Implementation detail. The compiler could have put the constant into a read-only segment, but it didn't. Maybe another version of it will do so.
Only variables of 'register' storage class have no address, so it would be an error if the compiler gave an error
But it is not a variable, it is a constant.
As min86 pointed out:
Quote:
Originally Posted by mina86
As you can see, the “i” variable is *never* created. The compiler simply knows that “i == 10” therefore whenever “i” is used, it simply passes literal “10”.
Either it should not create a memory location for the constant - meaning that attempting to set a pointer to the address of the constant gives an error message
This makes no sense. Taking address of a const object is valid operation thus compiler must provide a valid code for it.
Quote:
Originally Posted by psionl0
It creates a memory location to store the value of the constant but any attempt to change the contents of that memory location would result in an error message.
It will result in compile-time error unless you explicitly cast to pointer to non-const type, but at that point you have only yourself to blame.
I tested the "explicitly cast to pointer to non-const type" with the following code snippet:
Code:
#include <iostream>
using namespace std;
void changeConstant(int *p) {
*p = 20;
cout << "within function i = " << *p << endl;
}
int main(int argc, char **argv) {
const int i = 10;
cout << "i = " << i << endl;
changeConstant(&i);
cout << "now i = " << i << endl;
}
and got the expected error message: error: invalid conversion from 'const int*' to 'int*' [-fpermissive]

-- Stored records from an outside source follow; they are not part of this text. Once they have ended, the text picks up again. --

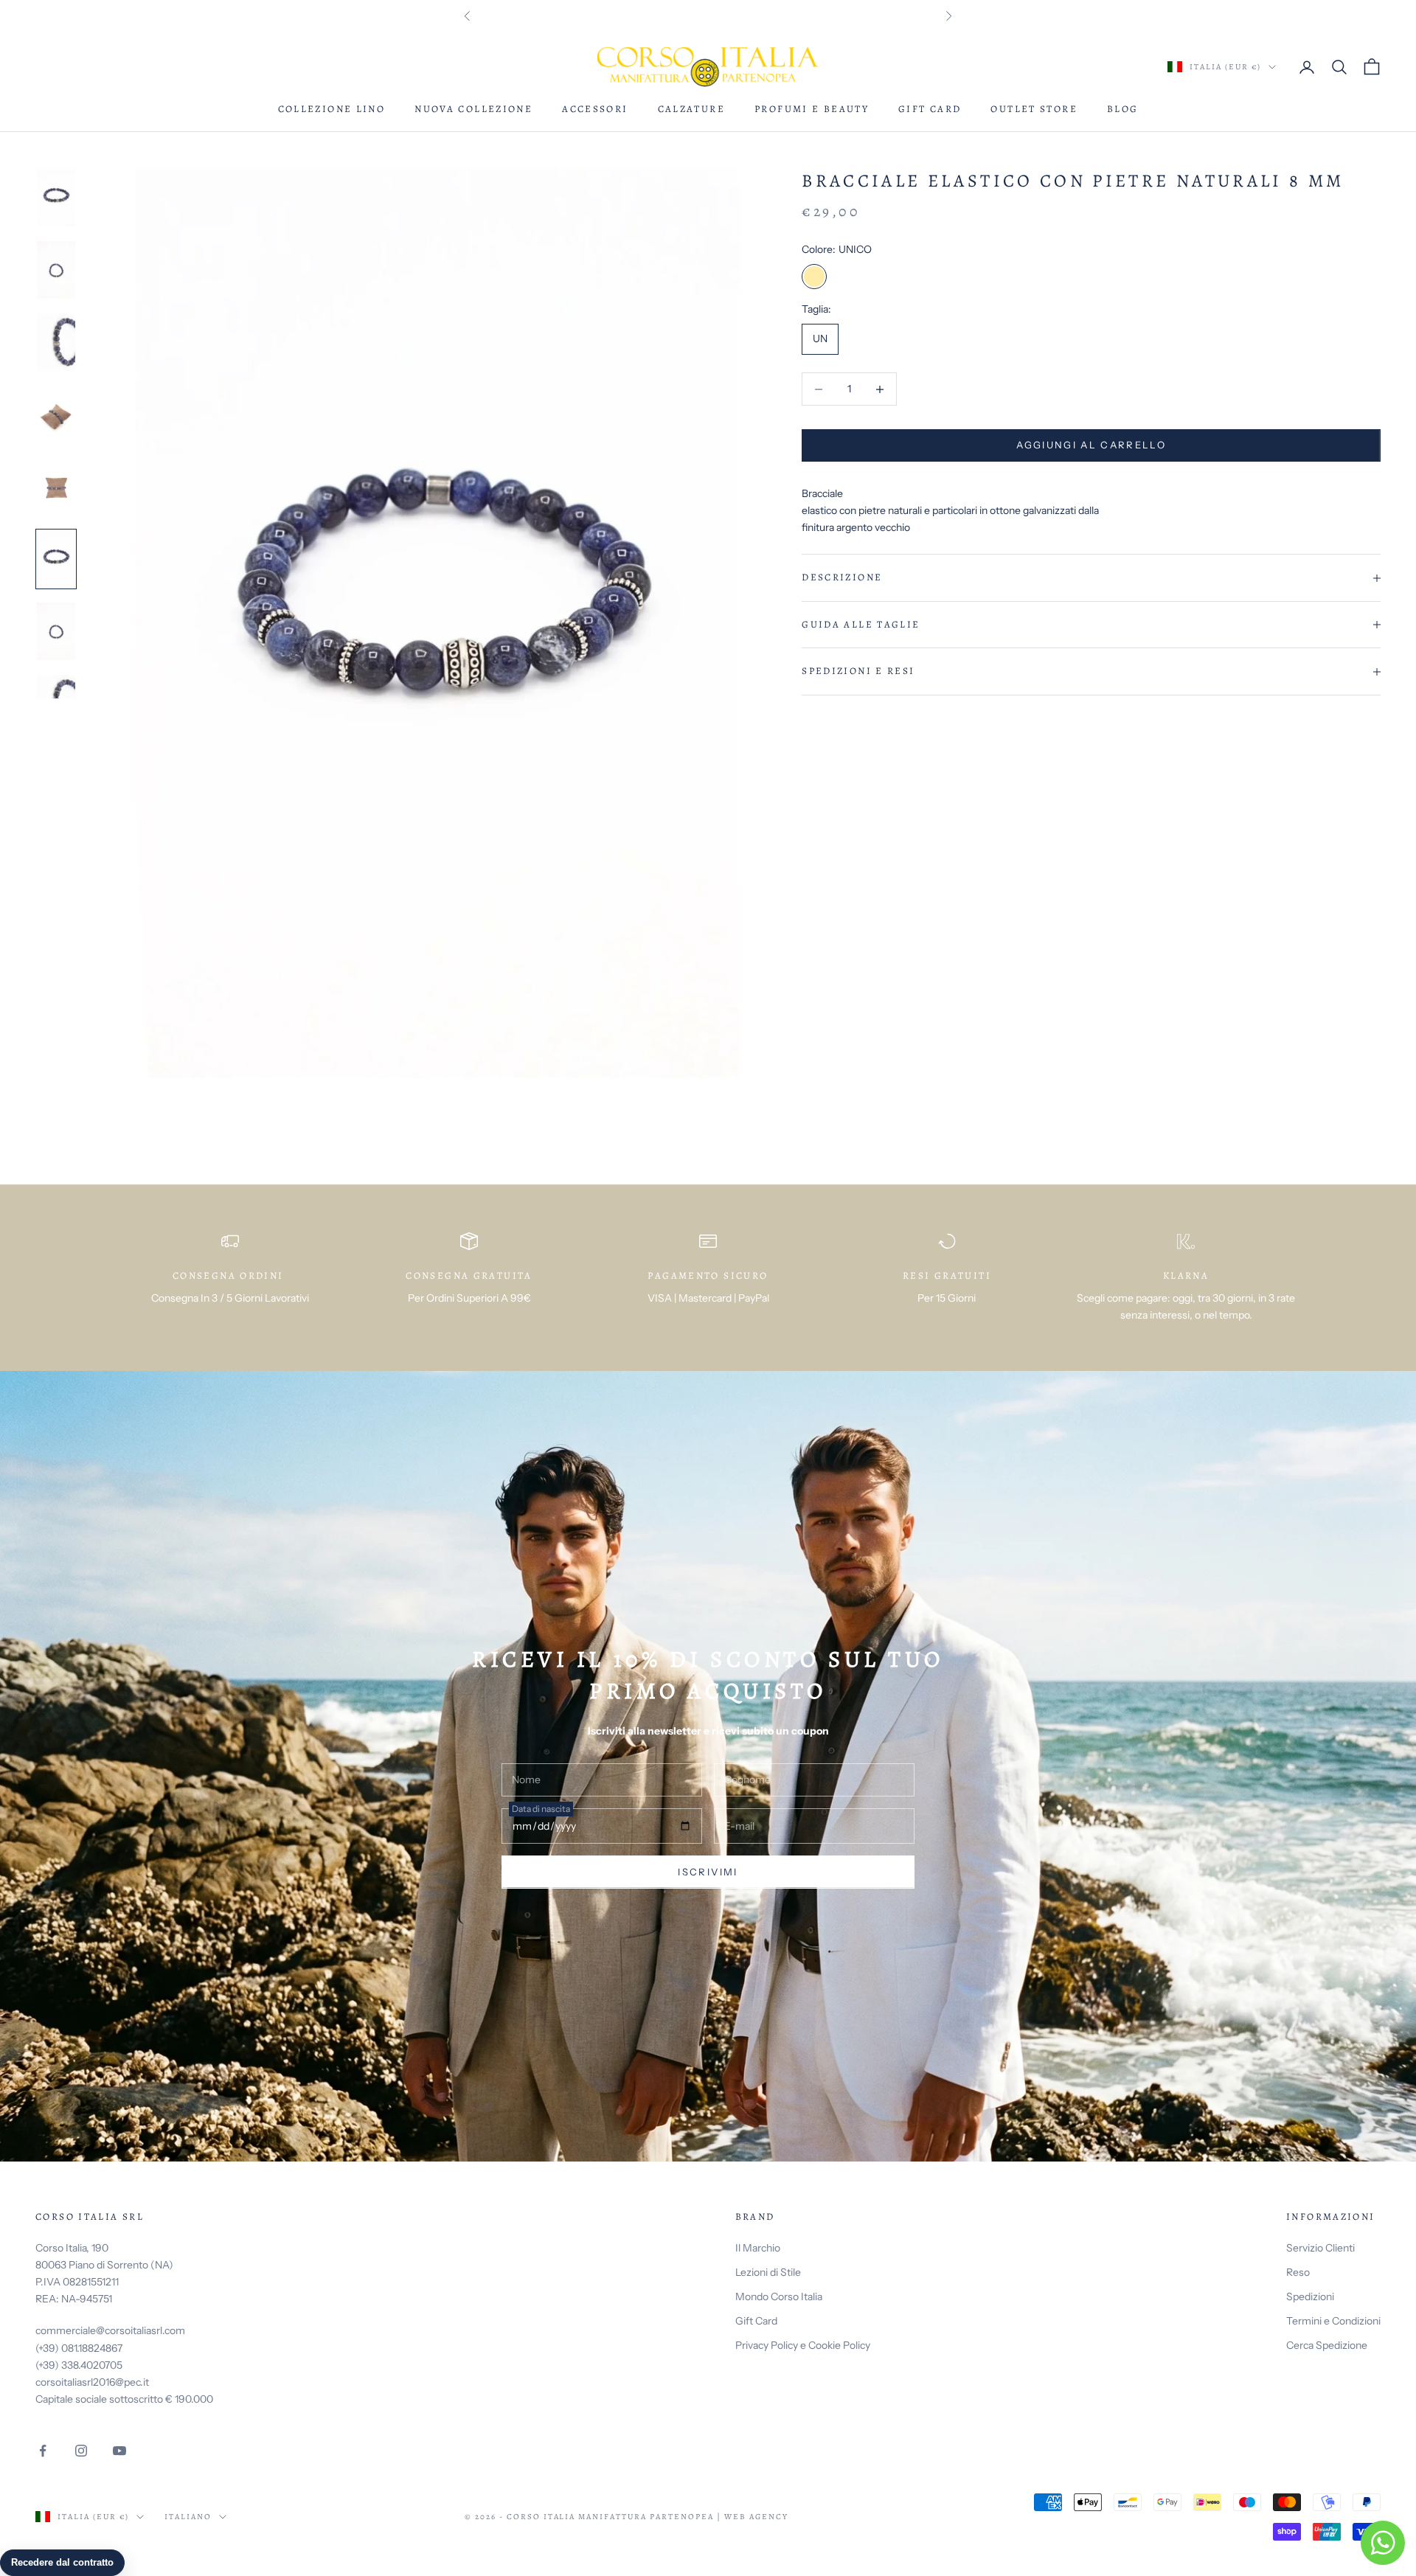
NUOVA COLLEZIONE (473, 109)
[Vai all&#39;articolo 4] (56, 414)
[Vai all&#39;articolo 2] (56, 270)
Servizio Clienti (1320, 2247)
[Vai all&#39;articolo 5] (56, 486)
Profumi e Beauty (811, 109)
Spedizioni (1310, 2296)
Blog (1123, 109)
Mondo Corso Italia (778, 2296)
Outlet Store (1033, 109)
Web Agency (756, 2516)
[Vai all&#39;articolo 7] (56, 631)
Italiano (188, 2516)
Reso (1298, 2272)
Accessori (595, 109)
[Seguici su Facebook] (42, 2450)
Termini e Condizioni (1333, 2320)
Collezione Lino (332, 109)
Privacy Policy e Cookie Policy (802, 2345)
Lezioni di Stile (768, 2272)
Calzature (691, 109)
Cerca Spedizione (1326, 2345)
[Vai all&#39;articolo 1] (56, 197)
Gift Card (929, 109)
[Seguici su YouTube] (119, 2450)
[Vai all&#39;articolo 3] (56, 342)
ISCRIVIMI (708, 1872)
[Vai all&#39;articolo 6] (56, 559)
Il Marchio (757, 2247)
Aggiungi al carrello (1091, 445)
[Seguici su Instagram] (81, 2450)
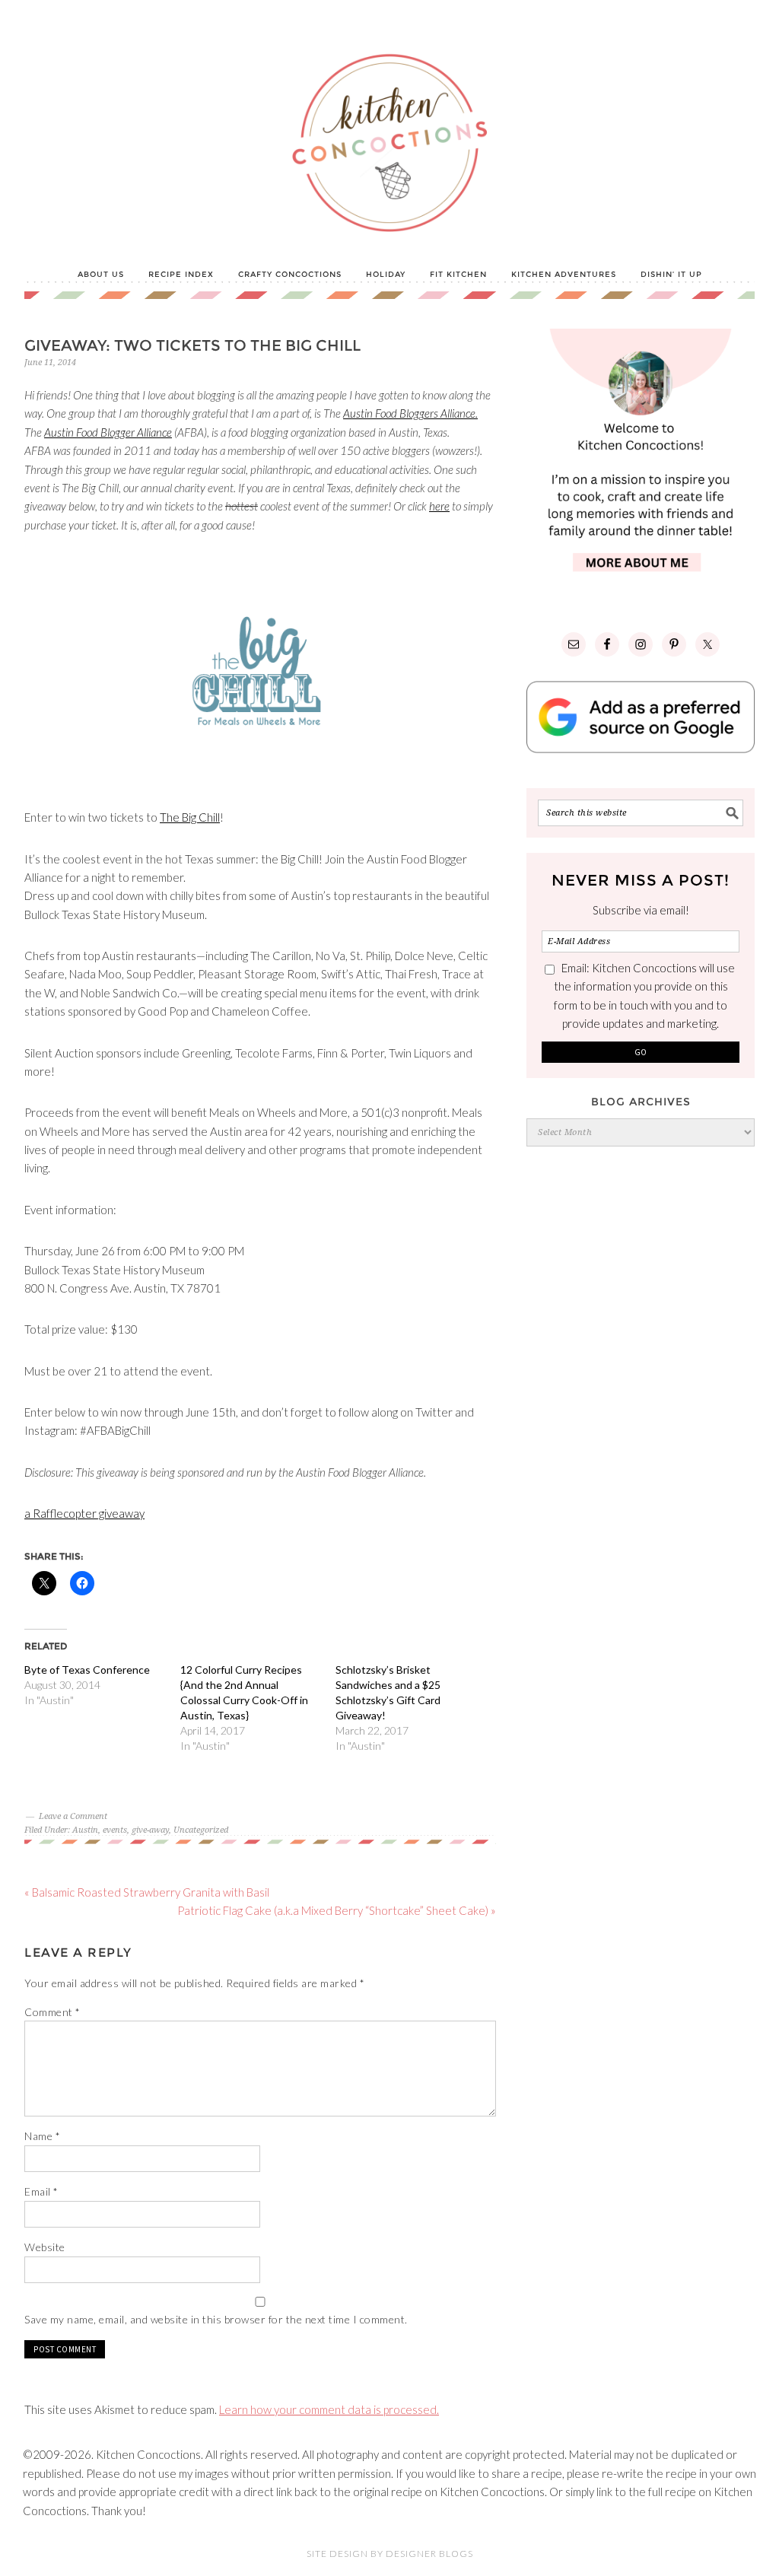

but change the function call to changeConstant((int*)&i);
and suddenly all is forgiven and the program gives the output:
Code:
i = 10
within function i = 20
now i = 10
It shouldn't be so.
ETA Interestingly, the compiler won't allow the following:
Code:
#include <iostream>
using namespace std;
void changeConstant(int &p) {
p = 20;
cout << "within function i = " << p << endl;
}
int main(int argc, char **argv) {
const int i = 10;
cout << "i = " << i << endl;
changeConstant((int)i);
cout << "now i = " << i << endl;
}
error: invalid initialization of non-const reference of type 'int&' from an rvalue of type 'int'
Quite honestly, friend, you need to "mash the Pause button" on your premature attempts to write C++, with or without the helpful-advice of your compadre, and spend some time learningabout the language! There are plenty of books, online and otherwise, which talk about the various language features, and you need to stop and read them!
I'm trying to say that in the very nicest possible way, and with the purpose of being helpful. (This is not "RTFM.™") Because, what you're doing right now is banging your head against things that you barely (if at all) understand, when the ability to fully understand them will only take a little more of the time that you are wasting right now. Quit stumbling around in the dark: turn on the lights, get a map, and stop and read it. You have a well-defined goal to reach ("understanding"), and what you're doing right now is a hopelessly-inefficient non-method of getting there.
I know the inline function ,but I really do not know the meanning of "using a variable inlined"
You are right,there is so much konwledge that I need to learn.
Kindly use [code] and [/code] tags, it cannot be that difficult.
Also you could add some explanation to your printf's, eg:
[code]
Code:
printf("after setting i to 20, i=%d, *pi=%d, j=%d\n",i, *pi, j);
[/code]
PS: Yes, it is a kind of optimization: specifying 'const' you give permission the compiler to use it as a constant... It's 'const volatile' that prevents this.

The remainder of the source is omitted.